P. V. : Quelle est la réalité de l’Union économique eurasienne ?

J.-S. M et F.T. : L’Union économique eurasienne relève d’un projet géopolitique plus vaste et plus ambitieux, mais contrarié par les faits. Dès 1993, la doctrine de l’ « étranger proche » évoquée précédemment est énoncée à la Douma et reprise au sommet de l’Etat : il s’agit de reprendre le contrôle direct ou indirect de la plus grande partie possible de l’ex-URSS. La doctrine eurasiste donne une touche historique, culturelle et civilisationnelle à un projet néo-soviétique. Cela est hors de portée de la Russie de Eltsine, mais les représentations géopolitiques et les projets de ce type doivent être analysés sur plusieurs échelles temporelles. A l’époque, l’instrumentalisation par Moscou de différents conflits ethniques et territoriaux, sur les confins de la Russie (Moldavie, Géorgie, Arménie-Azerbaïdjan), et leur « gel », permettent de poser des jalons, aussi d’installer l’idée d’un démembrement fatal, en attendant que la conjoncture géopolitique soit plus propice (voir les pseudo-indépendances de l’Abkhazie et de l’Ossétie du Sud, proclamées après la guerre russo-géorgienne d’août 2008).

En revanche, les tentatives d’intégration de la Communauté des Etats indépendants (CEI) échouent. Ce cadre post-soviétique, instauré pour liquider l’URSS (1991), tout en préservant des relations techniques et fonctionnelles entre les anciennes républiques soviétiques, s’avère inadapté à un projet néo-soviétique ; un certain nombre de pays entendent conserver leur souveraineté. Les dirigeants russes privilégient donc des cadres d’action plus restreints, à l’instar de l’Organisation du traité de sécurité collective (OTSC), mais ils ne renoncent pas à institutionnaliser la sphère d’influence exclusive qu’ils revendiquent dans l’« étranger proche ». Diverses esquisses aboutissent au projet d’Union eurasienne, présenté par Poutine, en octobre 2011, comme la grande réalisation du prochain mandat présidentiel. Dans son esprit, l’Ukraine devra renoncer à ses aspirations européennes et intégrer cette union, mais l’insurrection civique de la fin 2013, en réponse aux pressions russes a modifié le cours des événements. L’Etat ukrainien a perdu le contrôle de la Crimée et d’environ un tiers du Donbass, mais il conserve les neuf dixièmes de son territoire et le nouveau gouvernement, appuyé sur une nouvelle majorité, conduit un retournement géopolitique vers l’Occident.

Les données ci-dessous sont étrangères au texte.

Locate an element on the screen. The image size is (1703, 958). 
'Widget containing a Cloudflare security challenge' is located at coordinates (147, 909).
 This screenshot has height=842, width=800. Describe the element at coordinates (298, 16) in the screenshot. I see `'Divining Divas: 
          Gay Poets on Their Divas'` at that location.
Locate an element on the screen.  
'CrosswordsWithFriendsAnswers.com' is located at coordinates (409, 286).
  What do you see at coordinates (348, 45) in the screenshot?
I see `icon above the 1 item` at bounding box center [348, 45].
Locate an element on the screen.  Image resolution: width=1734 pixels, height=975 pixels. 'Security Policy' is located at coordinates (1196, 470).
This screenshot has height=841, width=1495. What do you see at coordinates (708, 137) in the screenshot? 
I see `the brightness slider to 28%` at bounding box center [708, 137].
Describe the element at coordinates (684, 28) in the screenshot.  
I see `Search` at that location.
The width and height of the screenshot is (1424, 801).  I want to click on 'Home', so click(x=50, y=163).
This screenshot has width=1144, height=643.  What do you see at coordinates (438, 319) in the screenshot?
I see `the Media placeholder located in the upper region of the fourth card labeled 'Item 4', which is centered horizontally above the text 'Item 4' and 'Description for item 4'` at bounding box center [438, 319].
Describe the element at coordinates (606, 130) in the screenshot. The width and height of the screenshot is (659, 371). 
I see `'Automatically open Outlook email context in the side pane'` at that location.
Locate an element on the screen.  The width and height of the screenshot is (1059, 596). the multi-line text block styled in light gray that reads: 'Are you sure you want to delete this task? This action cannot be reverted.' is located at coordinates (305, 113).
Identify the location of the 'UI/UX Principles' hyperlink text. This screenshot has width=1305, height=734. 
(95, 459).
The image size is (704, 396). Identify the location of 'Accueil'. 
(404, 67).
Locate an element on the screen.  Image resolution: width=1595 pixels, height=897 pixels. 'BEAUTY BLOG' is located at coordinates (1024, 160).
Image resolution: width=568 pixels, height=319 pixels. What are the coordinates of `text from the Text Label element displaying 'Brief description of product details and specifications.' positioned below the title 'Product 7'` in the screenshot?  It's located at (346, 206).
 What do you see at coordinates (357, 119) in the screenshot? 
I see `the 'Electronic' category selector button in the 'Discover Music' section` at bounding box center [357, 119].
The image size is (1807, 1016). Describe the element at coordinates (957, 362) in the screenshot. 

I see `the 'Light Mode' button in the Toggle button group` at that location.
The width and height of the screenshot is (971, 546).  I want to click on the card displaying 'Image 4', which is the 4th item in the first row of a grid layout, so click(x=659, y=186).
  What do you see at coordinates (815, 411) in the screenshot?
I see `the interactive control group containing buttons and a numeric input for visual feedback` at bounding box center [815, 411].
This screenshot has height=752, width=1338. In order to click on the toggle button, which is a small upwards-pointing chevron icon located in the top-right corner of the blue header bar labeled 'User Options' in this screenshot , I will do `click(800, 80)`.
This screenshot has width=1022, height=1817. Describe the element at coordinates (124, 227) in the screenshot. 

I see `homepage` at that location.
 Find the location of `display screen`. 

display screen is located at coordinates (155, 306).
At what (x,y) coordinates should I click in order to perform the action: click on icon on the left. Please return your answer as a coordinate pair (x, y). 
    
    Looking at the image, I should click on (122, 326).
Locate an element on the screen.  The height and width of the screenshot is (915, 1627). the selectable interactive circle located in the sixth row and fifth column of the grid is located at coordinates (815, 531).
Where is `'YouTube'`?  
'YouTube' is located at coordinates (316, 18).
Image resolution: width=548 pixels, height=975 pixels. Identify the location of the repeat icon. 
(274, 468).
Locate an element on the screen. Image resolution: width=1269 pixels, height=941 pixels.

L’Union eurasienne a officiellement été lancée au 1er janvier 2015. Elle regroupe la Russie, le Belarus, le Kazakhstan et l’Arménie, bientôt rejoints par le Kirghizstan. L’absence de l’Ukraine réduit la part des Slaves orthodoxes au sein de cette union qui, de ce fait, est plus eurasiatique qu’envisagé au départ. En son sein, le Belarus et le Kazakhstan, qui refusent de reconnaître les remaniements politico-territoriaux en Géorgie (Abkhazie et Ossétie du Sud) et en Ukraine (Crimée), se méfient de la Russie et cherchent à limiter l’union eurasienne à la sphère économique ; la percée de la Chine populaire en Asie centrale et dans le bassin de la Caspienne, bientôt renforcée par le projet des « Nouvelles routes de la Soie », assure au Kazakhstan une certaine marge de manœuvre. La récession russe limite également la portée effective de l’Union eurasienne dans la sphère économique. Il reste que la Russie représente 80 % du PIB, 85 % de la population et 85 % de la superficie de ce vaste ensemble (20 millions de km² et 170 millions d’habitants). Une étape décisive a été franchie et Poutine n’a certainement pas renoncé à ses ambitions géopolitiques, mais l’avenir est plus à une « Russie-Eurasie » qu’à une Russie slave-orthodoxe, notamment dans la sphère démographique (poids croissant des musulmans et des populations issues d’Asie centrale en Russie, et 43 millions d’Ukrainiens qui restent en dehors de cette union). Jusqu’où l’eurasisme et le « chauvinisme grand-russe », pour parler comme Lénine, sont-ils compatibles ?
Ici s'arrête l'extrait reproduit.